Try the EPA spying on American cattle ranchers in Nebraska and Iowa.
Outrage over the Environmental Protection Agency’s domestic spying program prompted the Nebraska congressional delegation to submit a formal letter to Agency Administrator Lisa Jackson.
The letter expressed the legislators’ concerns about the surveillance and its legality, according to Yahoo! News.
In response, the EPA confirmed that it has so far used drone surveillance over an area designated “Region 7,” which includes parts of Iowa, Nebraska, Kansas and Missouri. The federal agency defends the program, calling it a cost effective means of policing cattle farms due to the high volume of livestock feeding operations around a Region 7 watershed with a history of contamination from farm runoff.
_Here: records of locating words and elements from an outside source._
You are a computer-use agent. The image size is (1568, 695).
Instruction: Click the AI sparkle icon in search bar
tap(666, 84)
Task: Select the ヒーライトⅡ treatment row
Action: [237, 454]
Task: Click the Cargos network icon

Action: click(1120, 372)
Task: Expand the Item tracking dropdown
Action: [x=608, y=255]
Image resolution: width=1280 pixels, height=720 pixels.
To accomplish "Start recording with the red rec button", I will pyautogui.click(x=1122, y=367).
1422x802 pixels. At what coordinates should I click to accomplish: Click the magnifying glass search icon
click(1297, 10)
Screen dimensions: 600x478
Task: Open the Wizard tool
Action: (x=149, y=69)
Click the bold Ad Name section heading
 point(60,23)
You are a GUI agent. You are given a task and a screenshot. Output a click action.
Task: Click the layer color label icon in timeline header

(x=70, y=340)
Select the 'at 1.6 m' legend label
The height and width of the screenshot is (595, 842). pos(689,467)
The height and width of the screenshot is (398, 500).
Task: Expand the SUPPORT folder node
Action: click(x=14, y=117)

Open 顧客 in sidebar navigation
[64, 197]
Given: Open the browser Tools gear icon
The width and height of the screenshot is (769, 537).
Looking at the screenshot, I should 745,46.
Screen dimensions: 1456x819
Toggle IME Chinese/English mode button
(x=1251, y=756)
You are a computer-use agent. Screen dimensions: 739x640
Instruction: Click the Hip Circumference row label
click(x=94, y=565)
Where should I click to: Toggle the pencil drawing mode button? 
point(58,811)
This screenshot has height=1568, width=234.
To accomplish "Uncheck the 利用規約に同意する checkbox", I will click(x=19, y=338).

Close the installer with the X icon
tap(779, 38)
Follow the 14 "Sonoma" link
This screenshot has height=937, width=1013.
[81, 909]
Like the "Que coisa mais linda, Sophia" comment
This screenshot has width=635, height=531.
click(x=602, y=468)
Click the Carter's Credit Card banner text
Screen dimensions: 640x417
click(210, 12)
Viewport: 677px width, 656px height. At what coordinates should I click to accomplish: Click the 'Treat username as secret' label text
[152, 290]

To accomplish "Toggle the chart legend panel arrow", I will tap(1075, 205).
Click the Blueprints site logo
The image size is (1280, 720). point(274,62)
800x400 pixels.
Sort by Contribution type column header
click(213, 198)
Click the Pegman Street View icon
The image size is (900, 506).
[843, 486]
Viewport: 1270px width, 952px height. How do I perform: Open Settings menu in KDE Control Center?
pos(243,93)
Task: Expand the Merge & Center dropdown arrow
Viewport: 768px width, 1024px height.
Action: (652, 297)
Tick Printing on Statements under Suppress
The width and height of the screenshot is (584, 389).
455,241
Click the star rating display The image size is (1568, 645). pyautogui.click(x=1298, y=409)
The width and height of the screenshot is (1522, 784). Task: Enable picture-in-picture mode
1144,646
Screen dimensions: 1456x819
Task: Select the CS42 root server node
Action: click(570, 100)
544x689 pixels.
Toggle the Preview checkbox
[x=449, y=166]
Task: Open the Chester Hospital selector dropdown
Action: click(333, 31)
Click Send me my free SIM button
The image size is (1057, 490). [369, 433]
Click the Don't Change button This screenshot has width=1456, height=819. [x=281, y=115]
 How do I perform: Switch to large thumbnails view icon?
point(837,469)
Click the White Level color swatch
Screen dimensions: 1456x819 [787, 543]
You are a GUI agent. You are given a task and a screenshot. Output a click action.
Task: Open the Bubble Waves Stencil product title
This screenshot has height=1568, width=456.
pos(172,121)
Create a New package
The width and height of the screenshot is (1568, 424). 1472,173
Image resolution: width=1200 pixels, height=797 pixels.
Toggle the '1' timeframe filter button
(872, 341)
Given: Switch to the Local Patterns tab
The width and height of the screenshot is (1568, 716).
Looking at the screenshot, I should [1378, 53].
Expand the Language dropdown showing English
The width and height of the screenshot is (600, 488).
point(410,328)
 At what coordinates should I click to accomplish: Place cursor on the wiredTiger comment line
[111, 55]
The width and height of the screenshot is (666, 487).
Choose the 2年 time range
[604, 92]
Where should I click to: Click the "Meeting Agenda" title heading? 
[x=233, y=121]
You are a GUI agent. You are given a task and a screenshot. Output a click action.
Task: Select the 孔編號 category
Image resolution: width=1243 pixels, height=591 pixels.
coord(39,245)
Jackson insists that the EPA drones are only used to observe animals.
Representative Adrian Smith (R-NE) wasn’t hearing it. He told the New American, “Landowners deserve legitimate justification given the sensitivity of the information gathered by the flyovers.”
The agency responded that, “Courts, including the Supreme Court, have found similar types of flights to be legal…[The EPA] will use such flights in appropriate instances to protect people and the environment from violations of the Clean Water Act.”
The EPA confirmed that they have conducted nine drone flights over Nebraska and another seven over Iowa so far.